# Chat thread?



## mummymunch

Seeing as this is the part of the forum i feel safest in i thought i would start a general chat thread? 

Soooooooo

Hi! Whatcha up to today? X


----------



## NuKe

good idea!! I'm sitting with hair dye on, about to go wash it off! My dad was supposed to be taking me to the registry office so I could give them a copy of our reading but he's had to cover a friend's dog agility class so he's taking me tomorrow morning, then I'm gonna go get the rest of my honeymoon clothes :D


----------



## Arcanegirl

Ill pretend i didnt see this to move it ;)


----------



## mummymunch

If we throw the word wedding around will that be ok?! Its hard to keep track of everyone on loads of journals!

I have to go to the bank to pay avon today, thats not exciting! Had an awful night with emily she was up 4 times last night :( i have no idea whata wrong with her, every night she gets up, she cries, i go in there lay her down and she goes back to sleep?! Hmm!!


----------



## slb80

I am about to go to work for the first time in over 2 weeks! Back to normal for me now!


----------



## NuKe

we get nights like that munchy, could she be teething? pops gets like that, just wants a quick cuddle cuz she's hurting!


----------



## mummymunch

I cant see or feel anything, but she is 10 months now she must have something soon!! Slb80- are you looking forward to going back? Im hoping to hear about a job this week or we cant afford to get married!


----------



## NuKe

none yet? that's pretty late! Poppy was late too- didn't get her first one til 2 weeks before her birthday! 4 months later... we now have 11. :shock:


----------



## slb80

I am after the all the decorating we have been doing this last week!
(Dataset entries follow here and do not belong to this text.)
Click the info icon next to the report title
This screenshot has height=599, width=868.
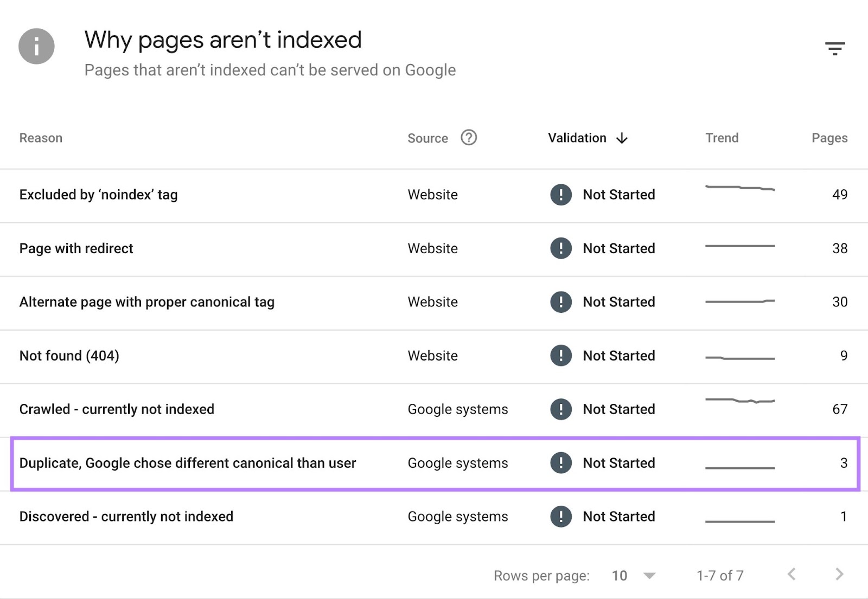36,47
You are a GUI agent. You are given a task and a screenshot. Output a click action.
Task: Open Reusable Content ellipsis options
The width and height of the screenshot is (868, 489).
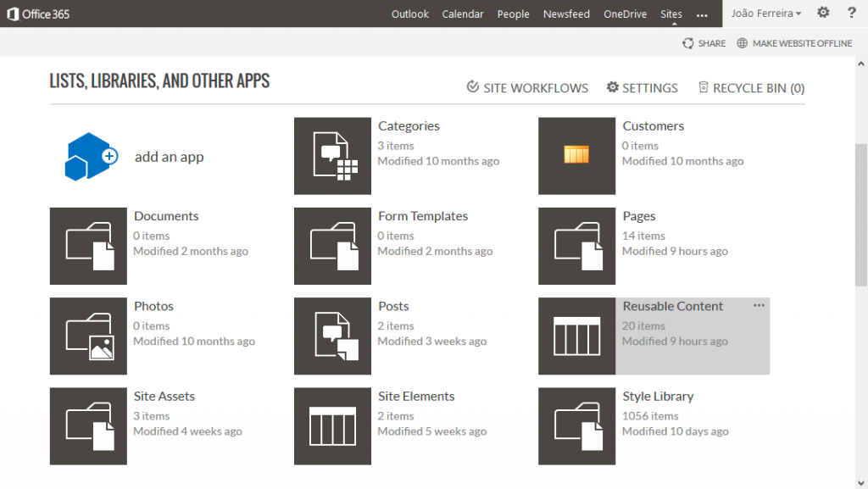759,306
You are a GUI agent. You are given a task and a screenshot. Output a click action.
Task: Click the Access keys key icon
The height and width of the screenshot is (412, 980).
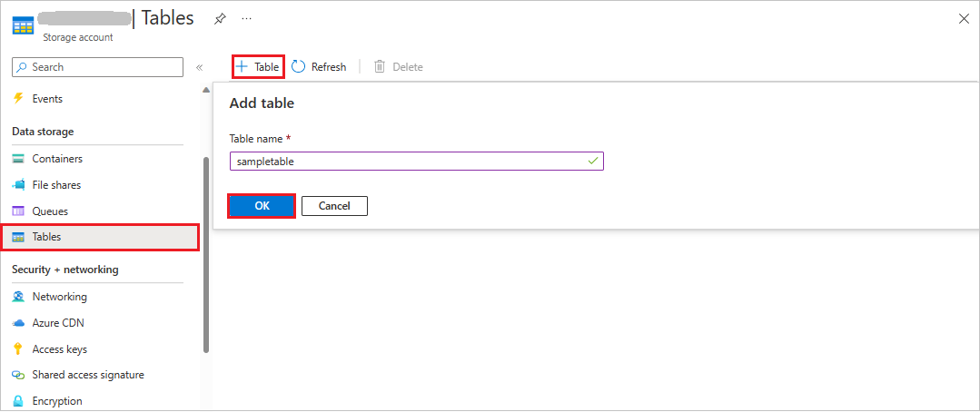18,349
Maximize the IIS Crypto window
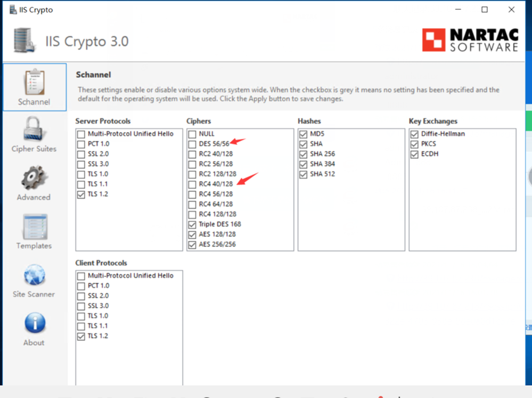Viewport: 532px width, 398px height. 484,10
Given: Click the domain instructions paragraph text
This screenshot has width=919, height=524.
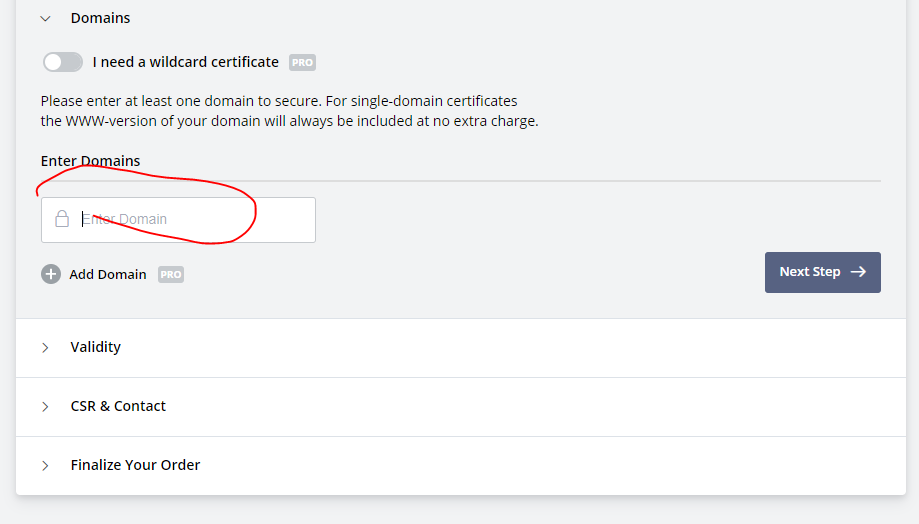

I need to go back to work for a break!


----------



## tmr1234

i have just made some rainbow cupcakes for the 1st time was going to do them for my son's bday's but they look amess from the out side but cool in side and tast sooo yumm but not sure now lol

we are all full of colds here as well so lots of snoty kids lol


----------



## twiggy56

Abs didnt get her first one til 10 months!! Shes getting a whole load in now, back molars too :nope:

Poor bean. Shes pretty miserable with it, as is mummy with the amount of whinge that child produces when shes teething :growlmad: :haha:

Kaz- how come we arent allowed a chat thread in here? Im confused. Am I being a rebel? :haha:


----------



## mummymunch

i think all threads have to be relevant to their section, so general chat doesnt belong in bride & beyond!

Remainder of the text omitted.